(Records to use Opens)
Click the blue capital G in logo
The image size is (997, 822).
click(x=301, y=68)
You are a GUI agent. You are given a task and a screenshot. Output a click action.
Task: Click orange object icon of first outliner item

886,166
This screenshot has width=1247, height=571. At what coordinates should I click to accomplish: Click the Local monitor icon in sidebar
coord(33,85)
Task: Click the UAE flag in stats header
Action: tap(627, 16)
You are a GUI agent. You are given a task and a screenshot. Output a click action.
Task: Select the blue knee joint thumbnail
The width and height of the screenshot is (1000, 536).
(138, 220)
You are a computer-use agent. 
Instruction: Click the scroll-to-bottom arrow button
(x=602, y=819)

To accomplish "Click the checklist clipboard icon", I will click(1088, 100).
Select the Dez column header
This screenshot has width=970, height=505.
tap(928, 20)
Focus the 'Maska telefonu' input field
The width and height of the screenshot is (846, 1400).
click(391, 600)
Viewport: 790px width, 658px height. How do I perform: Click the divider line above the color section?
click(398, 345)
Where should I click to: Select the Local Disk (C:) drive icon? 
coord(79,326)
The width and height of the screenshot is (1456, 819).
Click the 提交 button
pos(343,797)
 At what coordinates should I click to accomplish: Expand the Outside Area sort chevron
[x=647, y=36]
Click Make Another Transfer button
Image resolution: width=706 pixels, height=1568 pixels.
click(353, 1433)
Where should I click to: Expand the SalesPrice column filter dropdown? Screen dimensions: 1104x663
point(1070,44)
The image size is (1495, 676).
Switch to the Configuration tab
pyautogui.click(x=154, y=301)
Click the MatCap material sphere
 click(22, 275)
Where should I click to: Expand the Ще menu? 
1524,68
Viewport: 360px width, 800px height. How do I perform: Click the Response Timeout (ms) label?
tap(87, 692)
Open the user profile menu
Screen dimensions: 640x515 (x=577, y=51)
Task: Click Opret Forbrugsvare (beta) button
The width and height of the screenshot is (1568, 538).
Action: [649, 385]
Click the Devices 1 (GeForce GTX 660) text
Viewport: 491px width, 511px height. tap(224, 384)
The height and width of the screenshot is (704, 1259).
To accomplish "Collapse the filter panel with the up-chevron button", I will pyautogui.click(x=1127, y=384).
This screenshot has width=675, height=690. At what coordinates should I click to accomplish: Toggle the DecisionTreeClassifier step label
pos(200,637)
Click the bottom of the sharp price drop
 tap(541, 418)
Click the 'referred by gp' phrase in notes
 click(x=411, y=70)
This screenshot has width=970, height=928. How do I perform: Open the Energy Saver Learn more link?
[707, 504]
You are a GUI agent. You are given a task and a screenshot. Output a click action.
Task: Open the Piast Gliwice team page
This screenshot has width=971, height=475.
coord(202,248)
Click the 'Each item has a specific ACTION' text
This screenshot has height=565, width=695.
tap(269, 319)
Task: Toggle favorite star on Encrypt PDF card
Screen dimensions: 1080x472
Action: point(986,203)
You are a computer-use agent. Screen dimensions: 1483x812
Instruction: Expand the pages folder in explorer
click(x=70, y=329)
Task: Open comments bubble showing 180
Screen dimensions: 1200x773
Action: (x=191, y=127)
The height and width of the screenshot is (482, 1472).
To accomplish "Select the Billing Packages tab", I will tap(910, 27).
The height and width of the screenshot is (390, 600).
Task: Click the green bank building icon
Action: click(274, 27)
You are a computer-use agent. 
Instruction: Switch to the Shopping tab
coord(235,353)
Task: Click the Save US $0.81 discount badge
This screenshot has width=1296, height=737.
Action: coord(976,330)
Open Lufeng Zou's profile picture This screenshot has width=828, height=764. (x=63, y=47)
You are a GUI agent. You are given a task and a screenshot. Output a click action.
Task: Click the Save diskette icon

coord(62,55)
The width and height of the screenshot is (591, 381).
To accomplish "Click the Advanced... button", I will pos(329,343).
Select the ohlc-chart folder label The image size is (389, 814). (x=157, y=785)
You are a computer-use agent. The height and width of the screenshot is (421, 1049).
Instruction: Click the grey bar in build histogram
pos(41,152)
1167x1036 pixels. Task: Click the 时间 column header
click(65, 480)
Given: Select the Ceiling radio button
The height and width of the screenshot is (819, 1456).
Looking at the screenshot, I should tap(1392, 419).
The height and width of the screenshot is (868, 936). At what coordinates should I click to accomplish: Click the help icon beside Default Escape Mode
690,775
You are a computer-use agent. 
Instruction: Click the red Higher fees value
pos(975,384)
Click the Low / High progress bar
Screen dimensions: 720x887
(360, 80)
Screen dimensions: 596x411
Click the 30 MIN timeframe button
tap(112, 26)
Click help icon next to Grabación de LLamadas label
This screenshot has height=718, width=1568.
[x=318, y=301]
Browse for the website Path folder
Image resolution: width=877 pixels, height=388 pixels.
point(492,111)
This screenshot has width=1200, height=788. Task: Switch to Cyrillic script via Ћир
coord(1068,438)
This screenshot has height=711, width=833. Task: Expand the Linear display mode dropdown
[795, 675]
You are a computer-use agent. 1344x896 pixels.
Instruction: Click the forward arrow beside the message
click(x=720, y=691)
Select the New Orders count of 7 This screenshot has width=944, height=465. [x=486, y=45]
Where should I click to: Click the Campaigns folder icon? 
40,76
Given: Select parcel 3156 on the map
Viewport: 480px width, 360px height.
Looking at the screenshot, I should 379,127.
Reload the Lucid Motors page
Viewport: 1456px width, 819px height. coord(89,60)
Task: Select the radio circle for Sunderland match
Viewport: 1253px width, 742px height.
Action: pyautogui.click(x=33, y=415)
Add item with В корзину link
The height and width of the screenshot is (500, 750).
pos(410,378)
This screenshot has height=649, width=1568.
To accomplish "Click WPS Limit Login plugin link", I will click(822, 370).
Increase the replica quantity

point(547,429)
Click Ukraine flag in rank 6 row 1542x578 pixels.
(Records to use Closes)
# Work to be completed
Print each record from the listing above exactly as it was given.

# Final answer
Click the blue capital G in logo
The image size is (997, 822).
click(x=301, y=68)
You are a GUI agent. You are given a task and a screenshot. Output a click action.
Task: Click orange object icon of first outliner item

886,166
This screenshot has width=1247, height=571. At what coordinates should I click to accomplish: Click the Local monitor icon in sidebar
coord(33,85)
Task: Click the UAE flag in stats header
Action: tap(627, 16)
You are a GUI agent. You are given a task and a screenshot. Output a click action.
Task: Select the blue knee joint thumbnail
The width and height of the screenshot is (1000, 536).
(138, 220)
You are a computer-use agent. 
Instruction: Click the scroll-to-bottom arrow button
(x=602, y=819)

To accomplish "Click the checklist clipboard icon", I will click(1088, 100).
Select the Dez column header
This screenshot has width=970, height=505.
tap(928, 20)
Focus the 'Maska telefonu' input field
The width and height of the screenshot is (846, 1400).
click(391, 600)
Viewport: 790px width, 658px height. How do I perform: Click the divider line above the color section?
click(398, 345)
Where should I click to: Select the Local Disk (C:) drive icon? 
coord(79,326)
The width and height of the screenshot is (1456, 819).
Click the 提交 button
pos(343,797)
 At what coordinates should I click to accomplish: Expand the Outside Area sort chevron
[x=647, y=36]
Click Make Another Transfer button
Image resolution: width=706 pixels, height=1568 pixels.
click(353, 1433)
Where should I click to: Expand the SalesPrice column filter dropdown? Screen dimensions: 1104x663
point(1070,44)
The image size is (1495, 676).
Switch to the Configuration tab
pyautogui.click(x=154, y=301)
Click the MatCap material sphere
 click(22, 275)
Where should I click to: Expand the Ще menu? 
1524,68
Viewport: 360px width, 800px height. How do I perform: Click the Response Timeout (ms) label?
tap(87, 692)
Open the user profile menu
Screen dimensions: 640x515 (x=577, y=51)
Task: Click Opret Forbrugsvare (beta) button
The width and height of the screenshot is (1568, 538).
Action: [649, 385]
Click the Devices 1 (GeForce GTX 660) text
Viewport: 491px width, 511px height. tap(224, 384)
The height and width of the screenshot is (704, 1259).
To accomplish "Collapse the filter panel with the up-chevron button", I will pyautogui.click(x=1127, y=384).
This screenshot has width=675, height=690. At what coordinates should I click to accomplish: Toggle the DecisionTreeClassifier step label
pos(200,637)
Click the bottom of the sharp price drop
 tap(541, 418)
Click the 'referred by gp' phrase in notes
 click(x=411, y=70)
This screenshot has width=970, height=928. How do I perform: Open the Energy Saver Learn more link?
[707, 504]
You are a GUI agent. You are given a task and a screenshot. Output a click action.
Task: Open the Piast Gliwice team page
This screenshot has width=971, height=475.
coord(202,248)
Click the 'Each item has a specific ACTION' text
This screenshot has height=565, width=695.
tap(269, 319)
Task: Toggle favorite star on Encrypt PDF card
Screen dimensions: 1080x472
Action: point(986,203)
You are a computer-use agent. Screen dimensions: 1483x812
Instruction: Expand the pages folder in explorer
click(x=70, y=329)
Task: Open comments bubble showing 180
Screen dimensions: 1200x773
Action: (x=191, y=127)
The height and width of the screenshot is (482, 1472).
To accomplish "Select the Billing Packages tab", I will tap(910, 27).
The height and width of the screenshot is (390, 600).
Task: Click the green bank building icon
Action: click(274, 27)
You are a computer-use agent. 
Instruction: Switch to the Shopping tab
coord(235,353)
Task: Click the Save US $0.81 discount badge
This screenshot has width=1296, height=737.
Action: coord(976,330)
Open Lufeng Zou's profile picture This screenshot has width=828, height=764. (x=63, y=47)
You are a GUI agent. You are given a task and a screenshot. Output a click action.
Task: Click the Save diskette icon

coord(62,55)
The width and height of the screenshot is (591, 381).
To accomplish "Click the Advanced... button", I will pos(329,343).
Select the ohlc-chart folder label The image size is (389, 814). (x=157, y=785)
You are a computer-use agent. The height and width of the screenshot is (421, 1049).
Instruction: Click the grey bar in build histogram
pos(41,152)
1167x1036 pixels. Task: Click the 时间 column header
click(65, 480)
Given: Select the Ceiling radio button
The height and width of the screenshot is (819, 1456).
Looking at the screenshot, I should tap(1392, 419).
The height and width of the screenshot is (868, 936). At what coordinates should I click to accomplish: Click the help icon beside Default Escape Mode
690,775
You are a computer-use agent. 
Instruction: Click the red Higher fees value
pos(975,384)
Click the Low / High progress bar
Screen dimensions: 720x887
(360, 80)
Screen dimensions: 596x411
Click the 30 MIN timeframe button
tap(112, 26)
Click help icon next to Grabación de LLamadas label
This screenshot has height=718, width=1568.
[x=318, y=301]
Browse for the website Path folder
Image resolution: width=877 pixels, height=388 pixels.
point(492,111)
This screenshot has width=1200, height=788. Task: Switch to Cyrillic script via Ћир
coord(1068,438)
This screenshot has height=711, width=833. Task: Expand the Linear display mode dropdown
[795, 675]
You are a computer-use agent. 1344x896 pixels.
Instruction: Click the forward arrow beside the message
click(x=720, y=691)
Select the New Orders count of 7 This screenshot has width=944, height=465. [x=486, y=45]
Where should I click to: Click the Campaigns folder icon? 
40,76
Given: Select parcel 3156 on the map
Viewport: 480px width, 360px height.
Looking at the screenshot, I should 379,127.
Reload the Lucid Motors page
Viewport: 1456px width, 819px height. coord(89,60)
Task: Select the radio circle for Sunderland match
Viewport: 1253px width, 742px height.
Action: pyautogui.click(x=33, y=415)
Add item with В корзину link
The height and width of the screenshot is (500, 750).
pos(410,378)
This screenshot has height=649, width=1568.
To accomplish "Click WPS Limit Login plugin link", I will click(822, 370).
Increase the replica quantity

point(547,429)
Click Ukraine flag in rank 6 row 1542x578 pixels.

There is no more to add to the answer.